The world is sick. It is infected with the novel coronavirus.
Clubs and pubs are closed. Lockdowns have brought outdoor activities to a standstill. People are forced to stay inside. And they are getting between the sheets.
Couples are having sex, says Dr Helen Fisher, biological anthropologist and senior research fellow at the Kinsey Institute.
“With extra time during the day saved by not commuting or working, it is only natural that couples are using it to have sex,” she says.
The prolonged stay-at-home period, coupled with social distancing, has, indeed, made it possible for people to think more about sex and be in a state of horniness.
And they are acting to spice up their sex life.
Even though they cannot go out, e-commerce has come to their rescue.
Increase in sex toy sales
Online sex toy sales skyrocketed throughout March, the month when coronavirus cases in many different parts of the world increased by leaps and bounds.
Swedish luxury sex toy brand Lelo said its sales had increased by 40 percent.
WOW Tech Group, which owns the sex toy brands WeVibe and Womanizer, told VICE magazine both brands had already surpassed their monthly sales projections by over 40 percent as of March 25.
Even as far away as in New Zealand, sex toy sales tripled in the run-up to the country’s month-long lockdown that came into effect on the night of March 25.
“I do think one of the reasons that so many people are turning to sex is not only that they have got the time, but it is actually very good for you,” says Dr Fisher.
Coronials and quaranteens
Memes have surfaced on the internet as a result of heightened sexual activities. People are joking on social media that mass quarantines may lead to a baby boom, and the babies will be called coronials or quaranteens.

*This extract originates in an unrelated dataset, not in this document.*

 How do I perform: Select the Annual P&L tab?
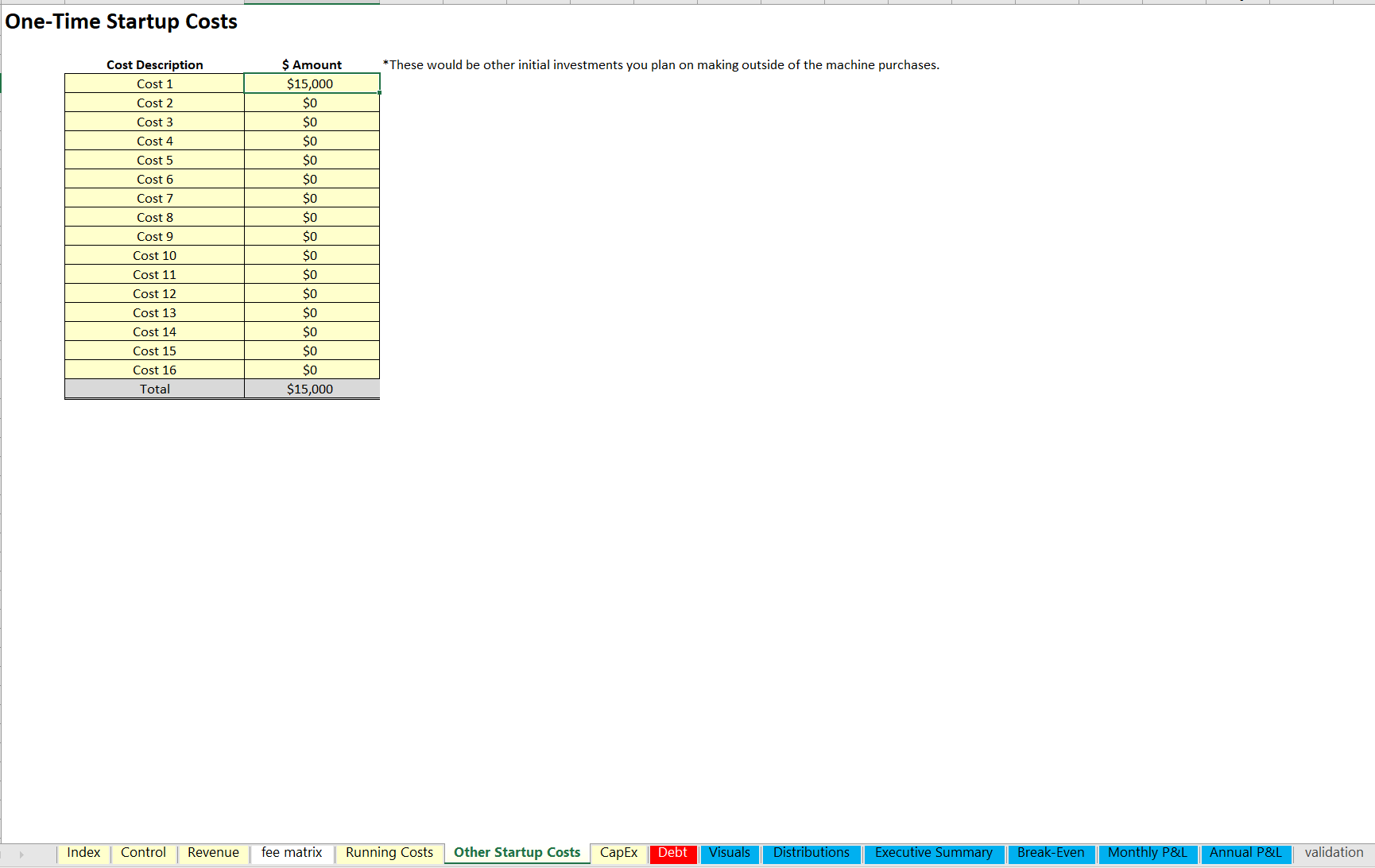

A looming condom shortage due to disruption in production caused by the pandemic has also fueled people’s speculation about a baby boom. They wonder whether more sex with no condoms is going to result in more babies nine months down the line.
Experts, however, say this is unlikely.
There is no way that the number of births is going to go up, says Kenneth Johnson, professor of sociology and demographer at the University of New Hampshire.
"This is not the kind of environment in which people say, 'Let us bring a child into the world now'," he says.
What history says
Epidemiological data from the past suggest that people being forced to stay home during large-scale crises does not necessarily lead to an increase in birth rates. In fact, birth rates fall after such incidents.
A 2018 study found the 1918-20 influenza pandemic and the 1923 Tokyo earthquake had resulted in big birth dips.
Dr Liz Allen, demographer at the Australian National University's Centre for Social Research and Methods, says couples put off pregnancy during epidemics.
"Some in the medical profession will argue the existence of blizzard babies –a boom in the number of births nine months following snowstorms in North America.
"But demographers will tell you that based on research investigating weather events, severe and adverse crises tend to actually result in a decline in birth rates,” she explains.
More variables of the equation
There are also other factors that will impact child births. For example, the use of contraceptives and the type of people who are having more sex during this pandemic.
There may not be more babies even if there are more pregnancies, says Sarita Bennett, licenced family practitioner and president of the Midwife Alliance of North America.
She says statistics show that the very normal mammalian response is an increase in premature births and miscarriages when there is panic or terror.
Another point is that it is more likely that the frequency of sex will be high only among people who are in isolation with their long-term partners. Even though lots of babies are born to couples who do not live together, these people are less likely to have sex and procreate now.
“Even if a few people accidentally or on purpose decide to have a baby now, they will probably be outnumbered by the lost births from people meeting less, having sex with non-residential partners less and deciding that now is not a good time," Philip Cohen, professor of sociology at the University of Maryland, remarks.
Link between fertility and economy
In 2014, the Institute for Research on Poverty at the University of Wisconsin–Madison published a research on how the Great Recession of 2008 affected fertility. The researchers found that the Great Recession reduced fertility in the industrialised nations, including America.
They also found that poor economic conditions are generally associated with a lower likelihood of pregnancy.
Economic uncertainty impacts fertility to such an extent that people not only postpone but even forgo the decision to reproduce. As coronavirus has already paralysed the global economy, it is highly unlikely that people will choose to respond with a post-pandemic baby boom.
But even if there is no increase in births, Dr Fisher thinks the enforced togetherness at home could result in a rush either to tie the knot or to split.
“There are breaking points and there are escalation points in relationships. This [Covid-19 pandemic] is one of them,” she concludes.